Mali’s president announces resignation after rebel troops launch coup

Mali’s president announces resignation after rebel troops launch coup

Mali’s president said he was resigning to avoid “bloodshed” early Wednesday, hours after his arrest by troops in a sudden coup that followed a months-long political crisis in the fragile West African nation.

Rebel soldiers detained Ibrahim Boubacar Keita and Prime Minister Boubou Cisse on Tuesday afternoon and drove the pair to a military base in the town of Kati, near the capital Bamako, which they had seized that morning.

Jubilant crowds in the city center, gathered to demand Keita’s resignation, had cheered the rebels as they made their way to the official residence.

Keita seemed calm as he appeared on a state television broadcast after midnight to declare the dissolution of the government and national assembly, and said he had no choice but to resign with immediate effect.

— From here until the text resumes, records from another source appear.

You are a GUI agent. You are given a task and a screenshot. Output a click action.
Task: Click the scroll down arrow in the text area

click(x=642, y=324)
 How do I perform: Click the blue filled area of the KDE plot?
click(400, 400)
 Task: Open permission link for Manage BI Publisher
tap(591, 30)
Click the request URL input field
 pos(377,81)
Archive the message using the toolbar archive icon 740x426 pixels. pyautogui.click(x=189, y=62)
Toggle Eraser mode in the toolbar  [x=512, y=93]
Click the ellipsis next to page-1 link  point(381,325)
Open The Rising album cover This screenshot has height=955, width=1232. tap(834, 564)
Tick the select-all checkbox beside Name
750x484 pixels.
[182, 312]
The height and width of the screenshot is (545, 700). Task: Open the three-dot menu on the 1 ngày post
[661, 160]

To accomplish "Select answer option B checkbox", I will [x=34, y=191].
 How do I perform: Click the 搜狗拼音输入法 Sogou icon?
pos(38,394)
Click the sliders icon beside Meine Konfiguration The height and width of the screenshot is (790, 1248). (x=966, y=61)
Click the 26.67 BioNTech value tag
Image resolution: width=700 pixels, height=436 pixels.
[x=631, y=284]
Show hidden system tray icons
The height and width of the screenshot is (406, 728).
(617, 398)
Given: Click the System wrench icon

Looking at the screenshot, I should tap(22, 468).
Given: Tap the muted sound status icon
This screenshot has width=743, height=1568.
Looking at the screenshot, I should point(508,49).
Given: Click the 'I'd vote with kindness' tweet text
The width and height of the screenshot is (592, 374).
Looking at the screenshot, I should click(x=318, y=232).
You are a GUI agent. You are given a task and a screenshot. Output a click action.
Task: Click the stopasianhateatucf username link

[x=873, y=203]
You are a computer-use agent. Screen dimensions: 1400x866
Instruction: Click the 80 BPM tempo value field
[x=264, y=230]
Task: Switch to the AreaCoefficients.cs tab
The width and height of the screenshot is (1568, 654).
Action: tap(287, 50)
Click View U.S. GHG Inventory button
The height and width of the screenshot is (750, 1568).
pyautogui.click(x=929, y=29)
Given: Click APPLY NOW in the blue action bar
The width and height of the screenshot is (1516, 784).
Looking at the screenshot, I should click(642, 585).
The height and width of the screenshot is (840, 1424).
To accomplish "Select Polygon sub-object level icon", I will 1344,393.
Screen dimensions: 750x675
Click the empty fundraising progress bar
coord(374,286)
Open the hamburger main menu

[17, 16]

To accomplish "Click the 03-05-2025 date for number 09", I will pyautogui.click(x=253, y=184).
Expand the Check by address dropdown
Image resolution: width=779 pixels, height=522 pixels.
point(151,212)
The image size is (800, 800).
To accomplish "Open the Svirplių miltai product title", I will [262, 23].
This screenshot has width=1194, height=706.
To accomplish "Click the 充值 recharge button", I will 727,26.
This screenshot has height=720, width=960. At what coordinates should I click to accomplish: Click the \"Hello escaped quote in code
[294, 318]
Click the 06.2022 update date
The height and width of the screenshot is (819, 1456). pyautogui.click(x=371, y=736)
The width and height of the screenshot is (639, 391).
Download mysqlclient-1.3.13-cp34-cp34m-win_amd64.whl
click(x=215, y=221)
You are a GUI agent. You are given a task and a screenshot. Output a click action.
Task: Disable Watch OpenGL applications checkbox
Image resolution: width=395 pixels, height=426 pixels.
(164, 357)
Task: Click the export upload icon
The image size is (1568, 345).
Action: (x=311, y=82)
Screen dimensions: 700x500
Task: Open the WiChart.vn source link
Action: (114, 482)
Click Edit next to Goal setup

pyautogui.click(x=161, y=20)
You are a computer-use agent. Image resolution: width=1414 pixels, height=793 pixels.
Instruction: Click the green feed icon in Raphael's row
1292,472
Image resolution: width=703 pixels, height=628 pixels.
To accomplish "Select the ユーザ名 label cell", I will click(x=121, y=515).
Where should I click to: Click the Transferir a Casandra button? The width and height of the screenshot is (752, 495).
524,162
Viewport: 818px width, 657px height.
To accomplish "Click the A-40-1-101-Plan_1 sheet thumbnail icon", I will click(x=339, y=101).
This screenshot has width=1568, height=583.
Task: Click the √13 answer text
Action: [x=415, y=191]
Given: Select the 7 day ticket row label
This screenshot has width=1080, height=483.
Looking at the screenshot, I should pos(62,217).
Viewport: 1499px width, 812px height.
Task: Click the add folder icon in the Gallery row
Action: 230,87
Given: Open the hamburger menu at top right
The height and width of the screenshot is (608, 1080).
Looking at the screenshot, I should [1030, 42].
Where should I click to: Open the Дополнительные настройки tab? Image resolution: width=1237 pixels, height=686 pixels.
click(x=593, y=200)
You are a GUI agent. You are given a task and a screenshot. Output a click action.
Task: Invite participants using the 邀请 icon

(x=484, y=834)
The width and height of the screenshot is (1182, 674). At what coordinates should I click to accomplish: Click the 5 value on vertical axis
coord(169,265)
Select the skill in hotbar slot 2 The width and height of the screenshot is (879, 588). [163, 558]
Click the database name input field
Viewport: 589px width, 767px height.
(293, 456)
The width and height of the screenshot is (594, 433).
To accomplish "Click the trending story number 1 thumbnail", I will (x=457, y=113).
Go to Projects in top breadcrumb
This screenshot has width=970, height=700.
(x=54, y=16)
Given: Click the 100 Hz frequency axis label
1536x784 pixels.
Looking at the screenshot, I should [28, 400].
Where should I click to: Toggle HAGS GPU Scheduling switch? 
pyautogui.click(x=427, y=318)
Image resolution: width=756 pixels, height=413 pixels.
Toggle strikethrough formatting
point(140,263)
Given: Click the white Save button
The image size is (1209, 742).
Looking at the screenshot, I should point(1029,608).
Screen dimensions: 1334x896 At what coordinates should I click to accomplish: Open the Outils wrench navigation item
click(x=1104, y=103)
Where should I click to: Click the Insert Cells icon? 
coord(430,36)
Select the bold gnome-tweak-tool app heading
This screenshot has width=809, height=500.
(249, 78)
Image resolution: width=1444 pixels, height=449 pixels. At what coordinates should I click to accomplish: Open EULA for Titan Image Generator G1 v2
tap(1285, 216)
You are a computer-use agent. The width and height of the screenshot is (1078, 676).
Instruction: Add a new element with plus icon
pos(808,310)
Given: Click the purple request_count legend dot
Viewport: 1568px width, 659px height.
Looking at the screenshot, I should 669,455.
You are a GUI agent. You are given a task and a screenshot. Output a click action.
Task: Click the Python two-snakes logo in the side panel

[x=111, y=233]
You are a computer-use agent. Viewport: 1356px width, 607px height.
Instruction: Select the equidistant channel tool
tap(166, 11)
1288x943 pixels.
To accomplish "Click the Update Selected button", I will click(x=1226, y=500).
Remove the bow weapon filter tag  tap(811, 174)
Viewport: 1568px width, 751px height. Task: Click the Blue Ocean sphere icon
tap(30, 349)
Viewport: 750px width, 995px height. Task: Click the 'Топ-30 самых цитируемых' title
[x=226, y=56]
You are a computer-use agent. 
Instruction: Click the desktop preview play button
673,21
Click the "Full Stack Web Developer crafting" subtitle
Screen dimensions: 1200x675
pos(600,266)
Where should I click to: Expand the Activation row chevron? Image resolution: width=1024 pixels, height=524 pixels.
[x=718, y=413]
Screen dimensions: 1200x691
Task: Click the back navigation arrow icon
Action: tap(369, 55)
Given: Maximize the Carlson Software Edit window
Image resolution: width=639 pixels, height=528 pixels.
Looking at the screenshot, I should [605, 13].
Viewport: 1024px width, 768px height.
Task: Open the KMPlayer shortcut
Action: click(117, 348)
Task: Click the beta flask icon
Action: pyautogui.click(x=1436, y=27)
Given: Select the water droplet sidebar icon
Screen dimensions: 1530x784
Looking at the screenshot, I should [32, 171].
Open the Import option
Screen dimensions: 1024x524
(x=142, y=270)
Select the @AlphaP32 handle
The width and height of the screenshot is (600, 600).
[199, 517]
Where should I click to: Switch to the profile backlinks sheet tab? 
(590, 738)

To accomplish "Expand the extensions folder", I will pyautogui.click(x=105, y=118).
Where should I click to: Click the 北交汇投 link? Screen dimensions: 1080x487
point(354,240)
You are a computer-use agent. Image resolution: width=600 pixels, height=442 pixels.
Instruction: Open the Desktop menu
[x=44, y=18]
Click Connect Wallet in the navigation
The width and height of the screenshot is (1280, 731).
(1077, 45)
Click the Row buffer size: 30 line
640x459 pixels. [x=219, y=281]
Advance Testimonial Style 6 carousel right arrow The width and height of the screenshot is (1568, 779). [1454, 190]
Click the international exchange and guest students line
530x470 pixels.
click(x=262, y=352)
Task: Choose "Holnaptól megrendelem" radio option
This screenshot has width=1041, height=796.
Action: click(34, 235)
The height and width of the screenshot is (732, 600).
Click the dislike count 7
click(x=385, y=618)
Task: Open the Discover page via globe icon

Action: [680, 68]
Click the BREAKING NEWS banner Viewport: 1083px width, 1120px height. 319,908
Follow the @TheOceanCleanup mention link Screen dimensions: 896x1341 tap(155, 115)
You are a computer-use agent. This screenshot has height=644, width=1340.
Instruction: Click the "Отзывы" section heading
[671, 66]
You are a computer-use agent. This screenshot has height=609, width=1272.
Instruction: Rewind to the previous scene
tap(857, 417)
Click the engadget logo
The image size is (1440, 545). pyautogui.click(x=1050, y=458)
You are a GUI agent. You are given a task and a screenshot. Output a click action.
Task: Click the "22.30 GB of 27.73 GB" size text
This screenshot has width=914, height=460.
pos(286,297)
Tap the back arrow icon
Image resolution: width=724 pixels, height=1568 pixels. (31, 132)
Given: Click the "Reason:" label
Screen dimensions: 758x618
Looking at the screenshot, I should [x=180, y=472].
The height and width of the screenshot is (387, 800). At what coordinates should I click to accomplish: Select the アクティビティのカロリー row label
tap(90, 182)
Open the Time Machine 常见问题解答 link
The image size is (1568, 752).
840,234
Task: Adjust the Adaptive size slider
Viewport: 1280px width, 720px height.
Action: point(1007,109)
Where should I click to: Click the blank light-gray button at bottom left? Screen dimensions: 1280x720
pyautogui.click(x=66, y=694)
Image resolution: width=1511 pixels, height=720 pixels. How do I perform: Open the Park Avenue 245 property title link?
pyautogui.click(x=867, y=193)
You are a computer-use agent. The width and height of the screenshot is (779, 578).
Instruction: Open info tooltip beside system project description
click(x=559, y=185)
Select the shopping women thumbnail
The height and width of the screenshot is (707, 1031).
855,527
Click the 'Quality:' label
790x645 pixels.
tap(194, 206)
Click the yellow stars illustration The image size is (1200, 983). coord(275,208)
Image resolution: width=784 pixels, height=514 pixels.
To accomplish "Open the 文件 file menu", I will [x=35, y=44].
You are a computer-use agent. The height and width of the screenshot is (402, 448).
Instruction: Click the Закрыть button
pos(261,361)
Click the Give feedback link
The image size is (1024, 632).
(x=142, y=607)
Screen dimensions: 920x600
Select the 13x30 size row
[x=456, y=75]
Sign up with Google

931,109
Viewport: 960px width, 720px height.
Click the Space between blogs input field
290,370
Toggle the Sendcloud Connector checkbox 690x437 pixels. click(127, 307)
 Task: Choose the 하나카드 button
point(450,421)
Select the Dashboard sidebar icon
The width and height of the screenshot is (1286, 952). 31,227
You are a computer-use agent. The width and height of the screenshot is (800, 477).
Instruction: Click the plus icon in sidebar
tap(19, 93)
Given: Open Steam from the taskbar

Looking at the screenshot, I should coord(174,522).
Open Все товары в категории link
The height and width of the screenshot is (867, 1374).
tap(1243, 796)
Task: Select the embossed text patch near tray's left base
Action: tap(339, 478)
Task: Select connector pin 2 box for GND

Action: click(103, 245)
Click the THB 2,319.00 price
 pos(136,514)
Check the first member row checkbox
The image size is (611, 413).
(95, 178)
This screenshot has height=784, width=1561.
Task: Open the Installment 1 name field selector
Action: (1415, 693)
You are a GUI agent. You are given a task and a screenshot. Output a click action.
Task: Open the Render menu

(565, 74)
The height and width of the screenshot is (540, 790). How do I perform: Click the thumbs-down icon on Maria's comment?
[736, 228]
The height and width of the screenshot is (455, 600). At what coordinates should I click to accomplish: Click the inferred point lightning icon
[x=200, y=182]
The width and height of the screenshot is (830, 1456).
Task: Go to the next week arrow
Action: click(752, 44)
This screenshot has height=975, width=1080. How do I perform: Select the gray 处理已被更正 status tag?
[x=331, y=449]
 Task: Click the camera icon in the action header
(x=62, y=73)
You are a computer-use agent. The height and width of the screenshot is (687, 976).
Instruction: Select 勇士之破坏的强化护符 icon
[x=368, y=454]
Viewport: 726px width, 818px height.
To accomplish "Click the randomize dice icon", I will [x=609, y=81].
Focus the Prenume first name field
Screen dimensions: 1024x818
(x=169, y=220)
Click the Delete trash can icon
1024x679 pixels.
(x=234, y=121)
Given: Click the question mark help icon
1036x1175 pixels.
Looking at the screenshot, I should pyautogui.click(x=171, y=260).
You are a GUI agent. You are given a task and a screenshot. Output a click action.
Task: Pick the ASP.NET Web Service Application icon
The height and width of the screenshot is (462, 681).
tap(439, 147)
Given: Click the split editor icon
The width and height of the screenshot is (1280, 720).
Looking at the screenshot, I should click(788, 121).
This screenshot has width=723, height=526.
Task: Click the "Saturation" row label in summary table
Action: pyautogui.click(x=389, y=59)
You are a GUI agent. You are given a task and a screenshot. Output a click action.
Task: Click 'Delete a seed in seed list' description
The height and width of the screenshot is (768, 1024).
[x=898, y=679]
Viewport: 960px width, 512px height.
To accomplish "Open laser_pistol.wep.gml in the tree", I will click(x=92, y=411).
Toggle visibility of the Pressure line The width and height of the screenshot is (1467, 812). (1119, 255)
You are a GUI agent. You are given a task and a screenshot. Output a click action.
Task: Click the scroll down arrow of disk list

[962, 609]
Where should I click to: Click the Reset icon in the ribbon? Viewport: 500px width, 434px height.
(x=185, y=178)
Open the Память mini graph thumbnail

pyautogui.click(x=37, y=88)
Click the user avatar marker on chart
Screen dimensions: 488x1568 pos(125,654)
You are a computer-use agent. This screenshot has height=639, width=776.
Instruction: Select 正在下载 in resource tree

“If it pleased certain elements of our military to decide this should end with their intervention, do I really have a choice?” he said of the day’s events.

“[I must] submit to it, because I don’t want any bloodshed.”

It was unclear whether Keita was still in custody at the Kati base, which in a twist of fate was also the site of the 2012 putsch that brought him to power.

Neighboring states, France and the European Union all warned against any unconstitutional transfer of power as the coup played out on Tuesday.

UN Secretary General Antonio Guterres demanded the “immediate and unconditional release” of Keita and Cisse as diplomats in New York said the Security Council would hold emergency talks on Wednesday.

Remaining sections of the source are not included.